• What you have to do: Give the lines of the material from the line with "will [x=127, y=375]." to the line with "pos(573,122)" as a JSON list of strings, one string per line, leaving out blank lines.
################
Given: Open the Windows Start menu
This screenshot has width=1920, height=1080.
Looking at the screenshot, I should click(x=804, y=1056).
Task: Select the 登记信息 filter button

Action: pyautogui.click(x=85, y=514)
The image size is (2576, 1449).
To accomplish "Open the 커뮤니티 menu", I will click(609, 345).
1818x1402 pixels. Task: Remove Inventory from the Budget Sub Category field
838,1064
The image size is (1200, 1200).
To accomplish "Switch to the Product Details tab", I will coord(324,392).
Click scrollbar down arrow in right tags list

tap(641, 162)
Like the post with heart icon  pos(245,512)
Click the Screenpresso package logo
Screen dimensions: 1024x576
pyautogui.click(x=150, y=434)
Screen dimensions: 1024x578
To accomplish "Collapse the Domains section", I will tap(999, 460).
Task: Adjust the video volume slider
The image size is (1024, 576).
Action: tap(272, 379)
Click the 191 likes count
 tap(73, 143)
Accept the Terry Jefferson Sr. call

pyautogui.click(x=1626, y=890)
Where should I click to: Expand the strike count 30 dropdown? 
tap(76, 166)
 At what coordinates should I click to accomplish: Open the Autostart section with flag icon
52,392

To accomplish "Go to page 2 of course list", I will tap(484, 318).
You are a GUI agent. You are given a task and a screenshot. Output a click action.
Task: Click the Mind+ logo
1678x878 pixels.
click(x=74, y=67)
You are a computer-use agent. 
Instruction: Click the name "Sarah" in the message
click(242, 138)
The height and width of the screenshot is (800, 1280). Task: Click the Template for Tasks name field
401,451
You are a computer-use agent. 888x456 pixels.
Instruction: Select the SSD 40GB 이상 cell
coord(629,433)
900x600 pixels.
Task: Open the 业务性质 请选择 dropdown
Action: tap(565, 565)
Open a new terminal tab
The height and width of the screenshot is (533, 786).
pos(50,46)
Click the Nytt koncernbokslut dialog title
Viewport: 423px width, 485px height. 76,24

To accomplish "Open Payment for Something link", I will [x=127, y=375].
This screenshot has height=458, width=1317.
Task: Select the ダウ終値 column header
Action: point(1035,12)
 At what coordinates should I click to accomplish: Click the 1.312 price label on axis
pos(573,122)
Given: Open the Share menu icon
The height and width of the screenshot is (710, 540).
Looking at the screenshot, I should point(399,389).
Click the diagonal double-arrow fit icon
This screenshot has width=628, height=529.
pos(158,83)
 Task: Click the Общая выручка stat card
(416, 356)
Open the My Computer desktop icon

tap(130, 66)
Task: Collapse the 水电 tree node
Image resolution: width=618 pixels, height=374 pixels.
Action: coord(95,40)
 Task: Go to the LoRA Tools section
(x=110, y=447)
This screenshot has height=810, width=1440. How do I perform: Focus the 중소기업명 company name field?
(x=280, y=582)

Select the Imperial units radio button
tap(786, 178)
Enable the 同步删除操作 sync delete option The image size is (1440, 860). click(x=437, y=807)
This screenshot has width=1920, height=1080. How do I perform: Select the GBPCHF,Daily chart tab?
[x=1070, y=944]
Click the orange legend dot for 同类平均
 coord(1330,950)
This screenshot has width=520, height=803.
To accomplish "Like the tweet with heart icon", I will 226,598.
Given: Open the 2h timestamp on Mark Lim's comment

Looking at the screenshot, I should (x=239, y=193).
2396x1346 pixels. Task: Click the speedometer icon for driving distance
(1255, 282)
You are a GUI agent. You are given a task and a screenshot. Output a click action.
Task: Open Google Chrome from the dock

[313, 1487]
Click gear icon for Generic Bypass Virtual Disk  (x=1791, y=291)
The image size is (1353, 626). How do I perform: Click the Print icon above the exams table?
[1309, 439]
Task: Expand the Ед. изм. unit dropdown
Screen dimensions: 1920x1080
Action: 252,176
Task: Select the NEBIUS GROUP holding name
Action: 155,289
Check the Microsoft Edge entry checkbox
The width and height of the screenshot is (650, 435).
################
• Answer to the task:
[
  "To accomplish \"Open Payment for Something link\", I will [x=127, y=375].",
  "This screenshot has height=458, width=1317.",
  "Task: Select the ダウ終値 column header",
  "Action: point(1035,12)",
  " At what coordinates should I click to accomplish: Click the 1.312 price label on axis",
  "pos(573,122)"
]